The final call on what happens depends on the agreement signed between the Royal NZ Yacht Squadron and Team NZ.
"If that agreement, which would have been signed quite some time ago, cedes the decision-making authority to Team NZ, then it's very difficult for the squadron to actually challenge that."
Orams said unfortunately it could end up a battle between lawyers.
"The America's Cup has sometimes been characterised as a years' long legal fight with the odd yacht race thrown in between, and unfortunately this could shape up to another legal battle and not just with regard to the Royal NZ Yacht Squadron and Team NZ.

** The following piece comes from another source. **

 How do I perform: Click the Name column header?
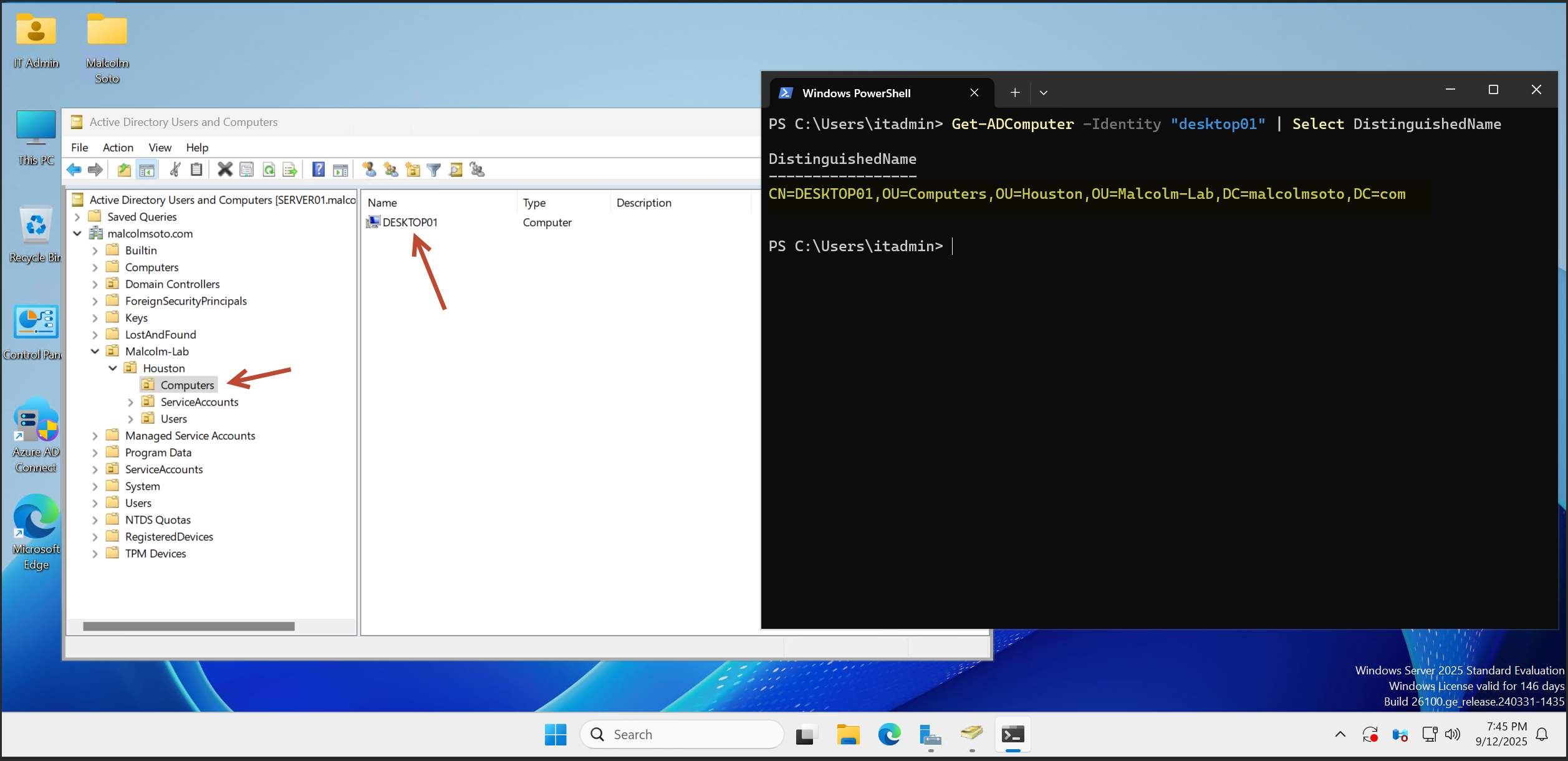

"But of course if what Grant Dalton is proposing is an exclusive America's Cup in England between Team New Zealand and INEOS Team UK, I suspect that other challengers like the American Magic challenge out of New York Yacht Club and of course Luna Rossa Prada Pirelli, they will not be happy and will not accept that. And we'll see them line their lawyers up as well."
Orams said Dalton has a hard job, leading the team against other challengers funded by billionaires "the likes of which New Zealand has not got".
"He is trying to put together enough money, and it's a lot of money, more than any other New Zealand professional sporting team would be able to put together, to try and ensure he can keep Team NZ together and stop and Alinghi fiasco that we saw in 2003."
Orams believes the exclusive negotiation period with the government will now be essentially dead in the water.
"There's only a few days to run on it, and the fact that we had some public statements from both Phil Goff the Auckland Mayor and from Stuart Nash as the Minister for the Americas Cup a couple of weeks ago, pretty much indicating that I would be very surprised if since those public statements things have been turned around."